Page excerpt START
Early Thursday morning, an iconic rock artist's representative Brian Bumbery released some sad news. Singer Chris Cornell had reportedly died at just 52 years old on Wednesday evening in Detroit, Michigan. His death, Bumbery expressed in a statement, was both sudden and unexpected. Anyone familiar with 90s grunge rock or the song "Black Hole Sun" will likely recognize Cornell's name, as he was the lead signer for Soundgarden, Audioslave, and Temple of the Dog.
UPDATE: According to the Associated Press, the medical examiner has determined that Cornell committed suicide by hanging. E! News reports that the Wayne County Medical Examiner's Office further explained that "a full autopsy report has not yet been completed."
EARLIER: As The Guardian pointed out, it's chilling that Cornell had tweeted about a show he performed in Detroit earlier Wednesday evening at the Fox Theatre. It read, "#Detroit finally back to Rock City!!! @soundgarden #nomorebullsh*t." And less than a month before that, he guest-starred on The Tonight Show Starring Jimmy Fallon, and sang a solo-track called "The Promise." The song is featured in a film, also called The Promise, directed by Terry George. Cornell reportedly donated all proceeds from the track to the International Rescue Committee, a humanitarian aid organization.
According to Bumbery's statement, which was first released to The Associated Press, Cornell's family is working alongside a medical examiner to find out more about the singer's tragic death. Thus far, those are the only details known by the public and the family has requested privacy during this obviously heartbreaking time.
Aside from launching grunge rock into mainstream stardom in the 1990s, Cornell also sang tracks for other films, including "You Know My Name" from 2006's Casino Royale. He had most recently released his fifth solo album called Higher Truth, which is promoted on the main page of his self-titled website.
Upon hearing news of his death, other artists from around the world have begun paying homage to Cornell via social media.
Right now, as opposed to focusing on his death, it seems only appropriate to celebrate both his artistic achievements and how he influenced those around him.
Page excerpt END
Extracted records START
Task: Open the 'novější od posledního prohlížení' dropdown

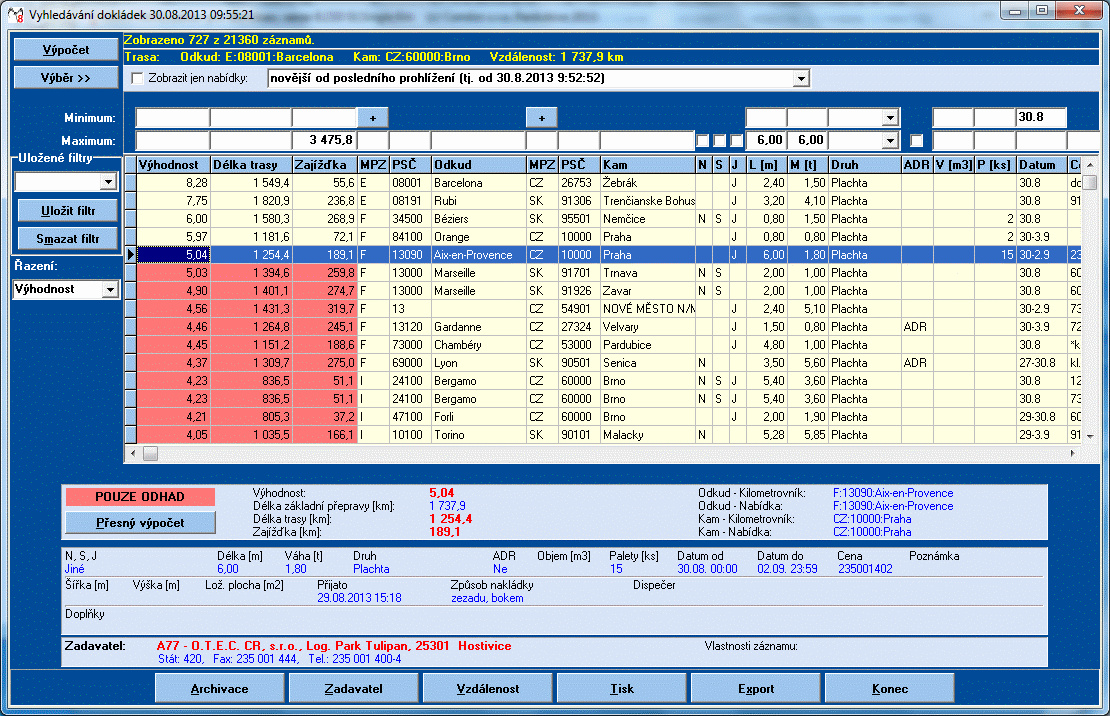Action: [801, 79]
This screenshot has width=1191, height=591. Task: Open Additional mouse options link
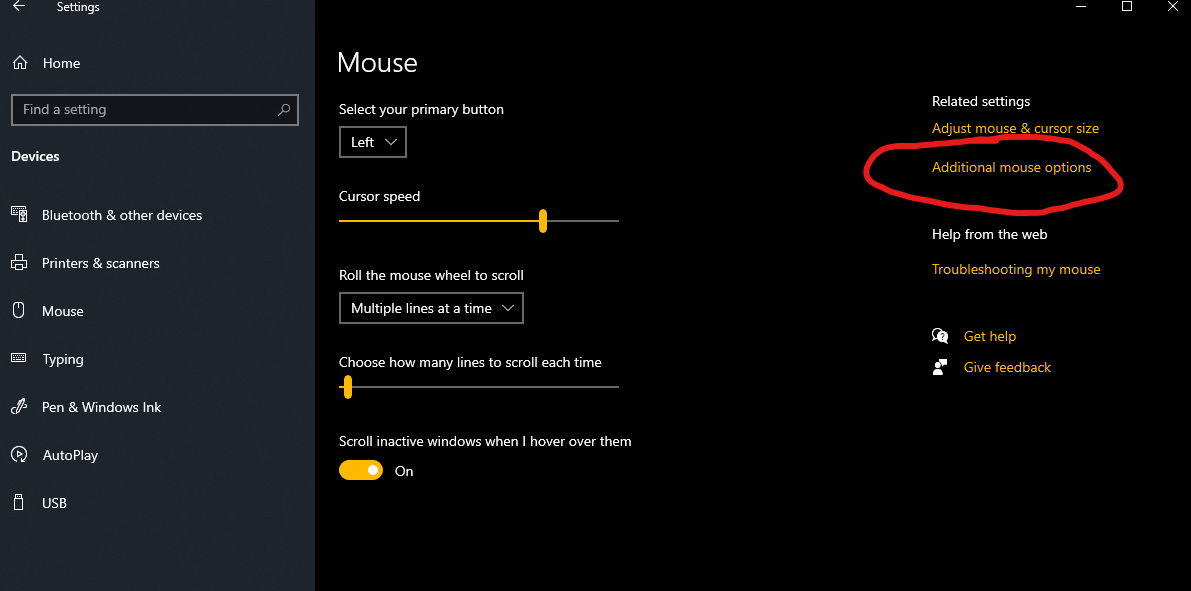(1011, 167)
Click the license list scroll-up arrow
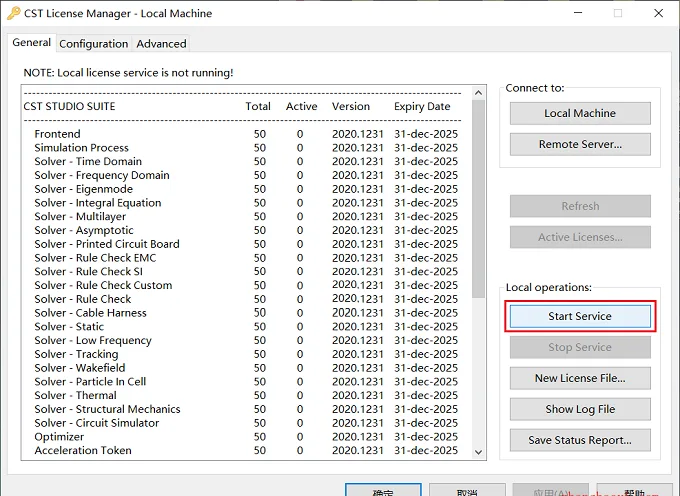The image size is (680, 496). pyautogui.click(x=478, y=92)
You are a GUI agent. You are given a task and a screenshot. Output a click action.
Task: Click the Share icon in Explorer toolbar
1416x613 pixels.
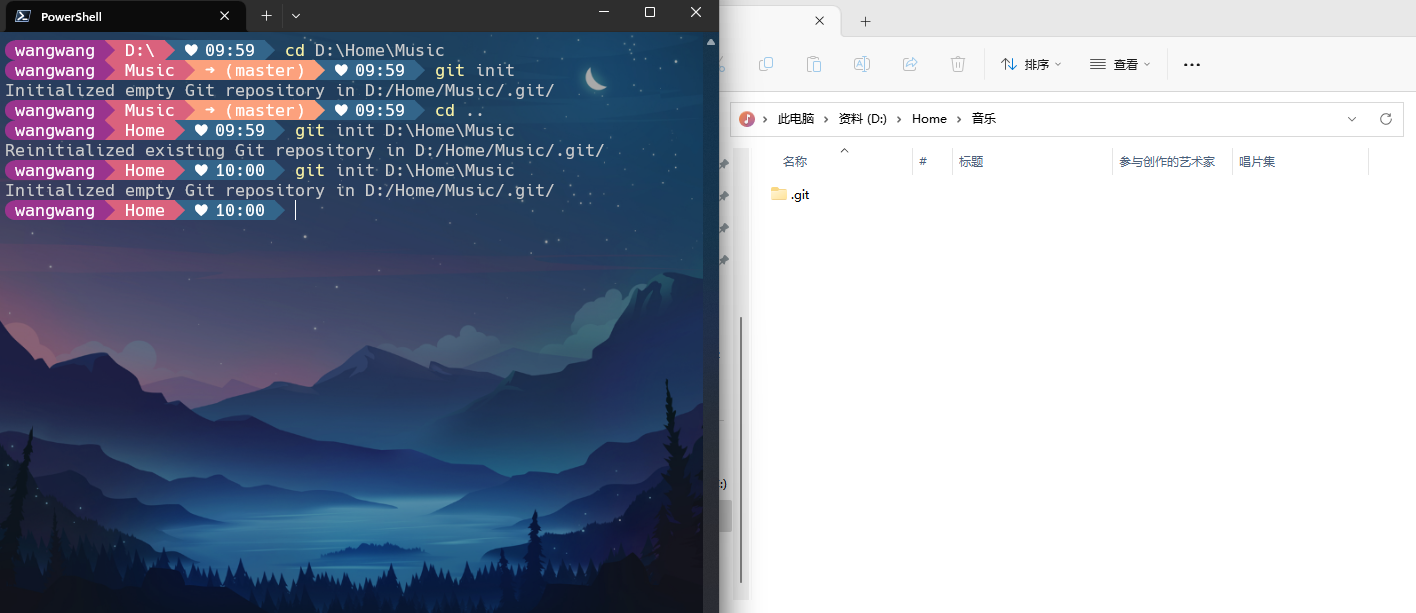(910, 64)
Extracted records END
Problem description:
In the article on Chris Cornell's death, which organization received all proceeds from his track "The Promise"?

The completed task:
The International Rescue Committee